Wenn ich mit einem Menschen Mitleid habe, so will ich damit zum Ausdruck bringen, dass ich mich ihm emotional verbunden fühle und ihm in einer schwierigen Lebenssituation zu helfen bereit bin. In der Ethik Schopenhauers spielt das Mitleid eine zentrale Rolle, weil im Mitleid empfindenden Menschen zum Ausdruck komme, dass er ein moralisch handelndes Wesen ist. Der Mensch handelt also immer dann moralisch, wenn er im Mitmenschen ein Wesen erkennt, das seines Mitleids bedürftig ist. Schopenhauers ethischer Blick erfasst aber nicht nur den Menschen als mitleidsfähig und -bedürftig, sondern vor allem auch die Tiere, die von den Menschen als Nutztiere gehalten und systematisch getötet werden.

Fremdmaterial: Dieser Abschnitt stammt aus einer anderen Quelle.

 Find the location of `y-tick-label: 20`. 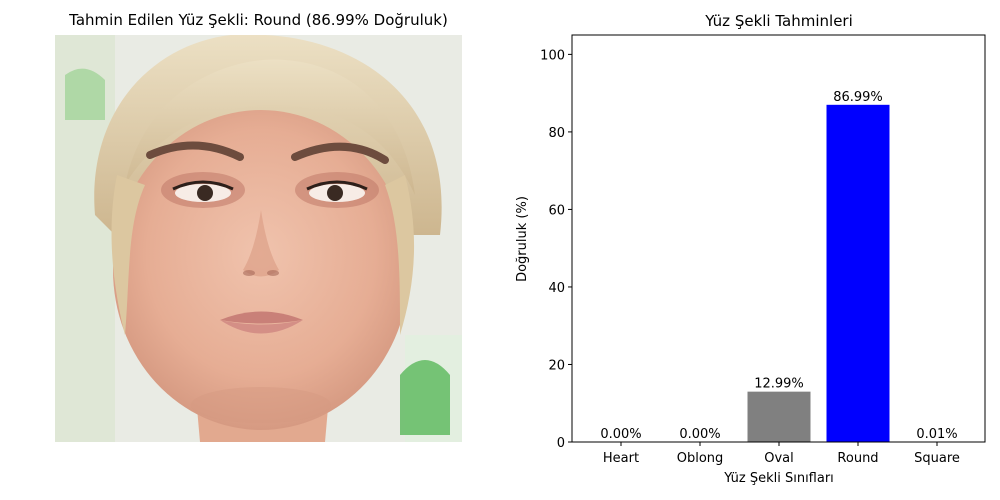

y-tick-label: 20 is located at coordinates (556, 366). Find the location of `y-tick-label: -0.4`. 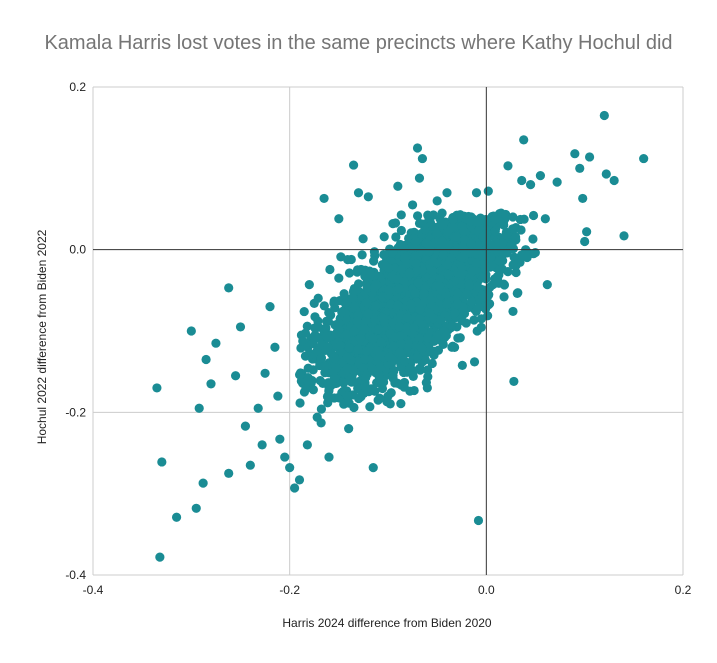

y-tick-label: -0.4 is located at coordinates (76, 575). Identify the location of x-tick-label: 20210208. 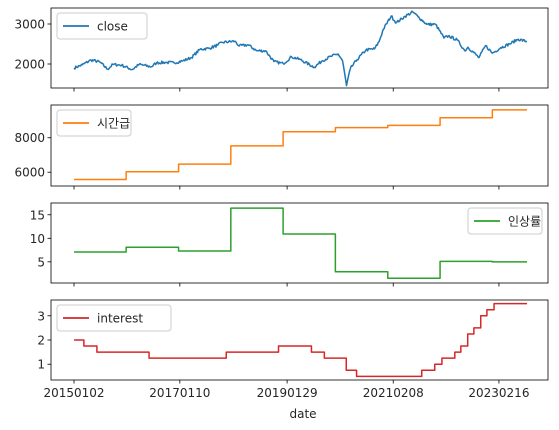
(394, 393).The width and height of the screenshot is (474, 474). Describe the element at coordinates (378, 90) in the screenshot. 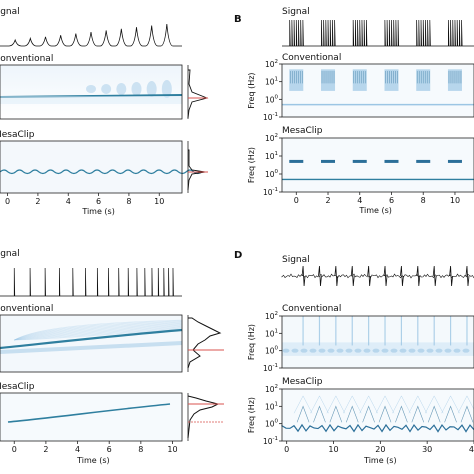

Ihnen hilft nur der Mitleid empfindende Mensch, der im gepeinigten Tier das Leid so gut erkennt wie bei einem gepeinigten Menschen.

Mitleid haben mit einem Menschen oder auch einem Tier ist also eine zutiefst menschliche Reaktion auf ein ihnen zugefügtes Leid. Dagegen zeigt die Formulierung „Du tust mir nur noch leid“ die Distanz zum bemitleideten Menschen und nicht die Nähe zu dessen erlittenem Leid. Schlimmer noch: In ihr drückt sich auch eine Verachtung aus, die wir dem Mitleid erheischenden Menschen deshalb meinen entgegenbringen zu müssen, weil wir denken, dass er seine Selbstachtung verloren und deshalb unser Mitleid nicht mehr verdient hat. Wenn also ein Mensch uns leid tut oder nur noch leid tut und wir kein Mitleid mehr mit ihm empfinden, so zeigt sich in diesen verwandten Formulierungen, dass der Unterschied zwischen „Leid tun“ und „Mitleid haben“ doch einer ums Ganze ist. Der Mensch bedarf des Mitleids des Menschen in unbedingter Weise, also auch gerade dann, wenn er seine Selbstachtung verloren hat. Das ist der ethische Kern der Mitleidsfähigkeit.